> _What this task involves_: Update these lines by changing every "Click" to "Tap" and keeping everything else the same. Omit the pictures from your answer.

Screen grounding examples

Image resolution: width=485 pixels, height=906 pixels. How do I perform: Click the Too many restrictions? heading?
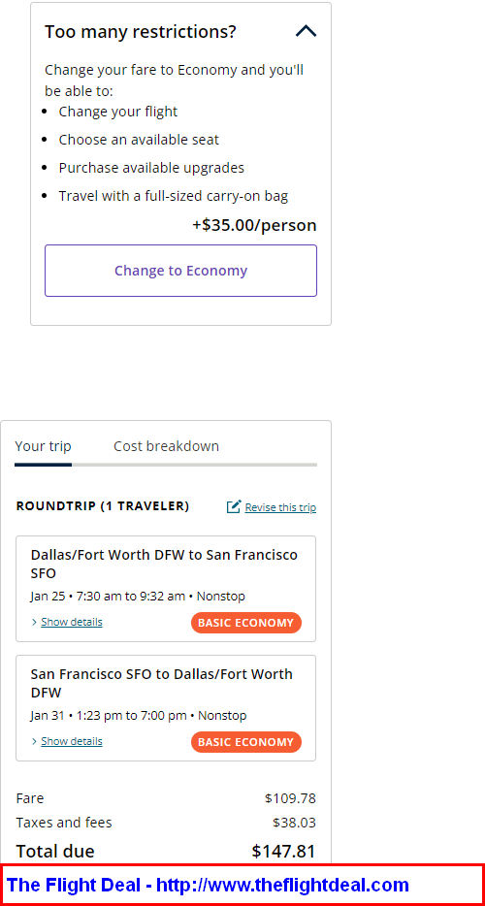point(141,31)
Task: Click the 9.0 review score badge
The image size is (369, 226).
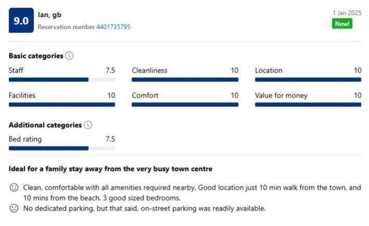Action: coord(21,20)
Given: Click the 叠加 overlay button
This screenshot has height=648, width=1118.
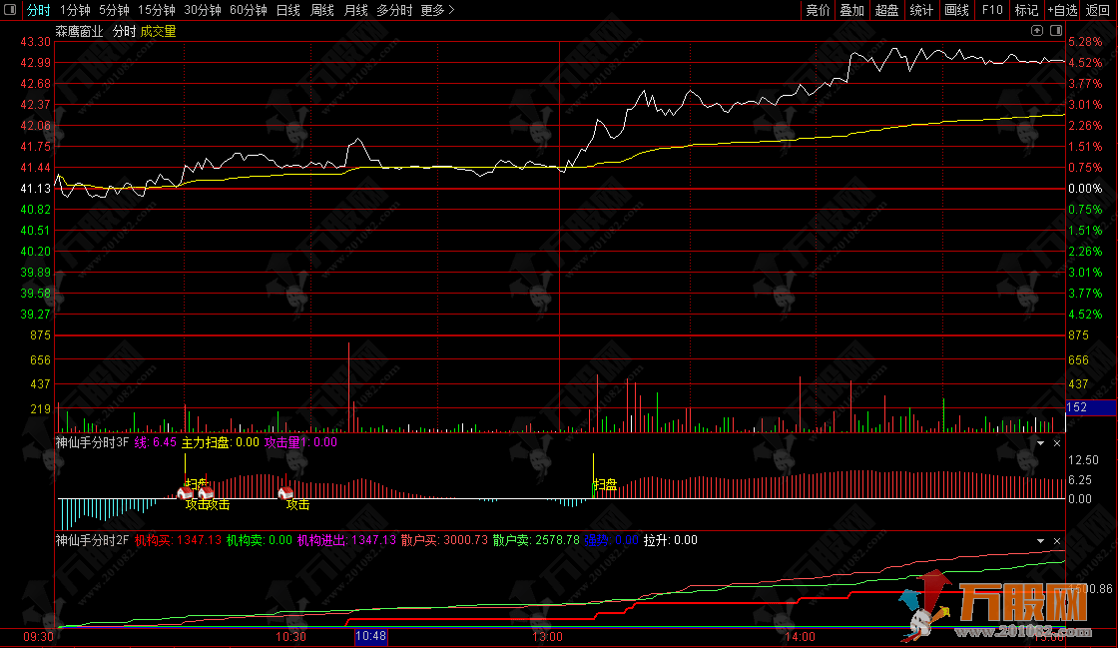Looking at the screenshot, I should [x=851, y=10].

> _The solution_:
Image resolution: width=485 pixels, height=906 pixels. How do I perform: Tap the Too many restrictions? heading?
point(141,31)
Task: Tap the 9.0 review score badge
The image size is (369, 226).
Action: coord(21,20)
Given: Tap the 叠加 overlay button
This screenshot has height=648, width=1118.
Looking at the screenshot, I should [x=851, y=10].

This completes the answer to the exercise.